Their servant Podder fetched a thin-bladed knife and handed it to Galen, who approached the cage warily. After some fumbling, he succeeded in lifting the latch, and the salamander immediately poured free of its prison. The creature hissed and spat sparks when it discovered the new confinement of the cage.

“Take good care of that one,” Irrith said, leaning on her pole. “It was a right bastard to catch; I don’t fancy going after another.”

Dr. Andrews was peering through the bars, drawing closer and closer; he leapt back when a lick of flame almost singed his nose. Rubbing his hands with undisguised eagerness, he said, “I fear we may need several, my dear. The chances of our correctly extracting pure phlogiston on the first attempt are dubious at best.”

“Pure what?”

“Phlogiston.” Galen smiled at her. He looked happy, she realised; he truly enjoyed this sort of thing, poking and prodding at creatures to learn what made them go. Far more than he enjoyed politics, and she could understand that very well. “Fire—in its pure form.”

Irrith grinned back. “I can spare you the effort, then. Here’s your flodgy-thing.” She prodded the salamander with the end of her pole. It attacked the wood with astonishing speed; fast as she drew back, she didn’t save the tip from catching fire. “See?”

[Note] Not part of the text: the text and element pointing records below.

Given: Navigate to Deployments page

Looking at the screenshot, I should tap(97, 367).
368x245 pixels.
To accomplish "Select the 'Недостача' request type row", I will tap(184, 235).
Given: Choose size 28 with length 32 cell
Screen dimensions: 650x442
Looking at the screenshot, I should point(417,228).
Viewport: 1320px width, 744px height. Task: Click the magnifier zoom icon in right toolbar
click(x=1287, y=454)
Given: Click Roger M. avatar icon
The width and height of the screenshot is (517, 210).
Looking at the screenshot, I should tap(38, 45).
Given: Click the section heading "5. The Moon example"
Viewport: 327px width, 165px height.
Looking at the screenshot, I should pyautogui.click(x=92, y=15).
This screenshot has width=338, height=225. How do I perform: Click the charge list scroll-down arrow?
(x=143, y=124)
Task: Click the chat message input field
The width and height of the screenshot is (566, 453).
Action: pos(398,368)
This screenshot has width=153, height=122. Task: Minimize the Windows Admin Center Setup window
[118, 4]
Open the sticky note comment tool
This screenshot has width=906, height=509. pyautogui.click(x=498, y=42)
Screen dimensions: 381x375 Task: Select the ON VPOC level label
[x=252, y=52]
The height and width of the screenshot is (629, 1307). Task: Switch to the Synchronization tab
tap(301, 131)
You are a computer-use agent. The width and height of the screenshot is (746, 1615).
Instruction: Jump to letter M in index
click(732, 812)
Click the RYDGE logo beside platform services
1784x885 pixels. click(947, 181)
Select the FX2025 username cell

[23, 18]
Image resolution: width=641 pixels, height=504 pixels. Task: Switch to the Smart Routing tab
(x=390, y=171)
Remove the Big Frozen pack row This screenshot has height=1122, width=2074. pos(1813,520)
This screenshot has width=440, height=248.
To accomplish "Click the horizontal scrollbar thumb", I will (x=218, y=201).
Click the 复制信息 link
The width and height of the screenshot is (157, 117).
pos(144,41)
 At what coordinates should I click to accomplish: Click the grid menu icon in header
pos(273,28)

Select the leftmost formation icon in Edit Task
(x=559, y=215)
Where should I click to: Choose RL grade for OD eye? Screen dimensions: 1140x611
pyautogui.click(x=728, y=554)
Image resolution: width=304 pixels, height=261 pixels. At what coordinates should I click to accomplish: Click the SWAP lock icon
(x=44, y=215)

With two delicate fingers, Galen guided the burning end down into a bucket, where it died in a hiss of steam. “We know the nature of the salamander, Irrith; that’s why we asked you to catch one. But we need to separate the fire from the creature.”

“But the fire is the creature,” Irrith told him. Clearly he did not understand, whatever he claimed. “That’s what a salamander is: elemental fire.”

“That is an outdated theory, my dear,” Andrews said. She was beginning to grit her teeth every time he called her that. Irrith didn’t need her title, but she would have appreciated the simple courtesy of her name—especially coming from someone whose entire span, cradle to grave, was scarcely a flicker of her own. “Robert Boyle showed the insufficiency of the classical elements as a means of describing the world, so that now we think there are many more elements, though so far the definition of them has proved beyond us. Phlogiston may be one of them, but it is not elemental fire, and this creature cannot be composed of it.”

Irrith had forgotten the Arab, standing silent watch over this exchange; she jumped when he spoke. “The lady is correct. Created were my kind out of smokeless fire. This salamander is the same, perhaps.”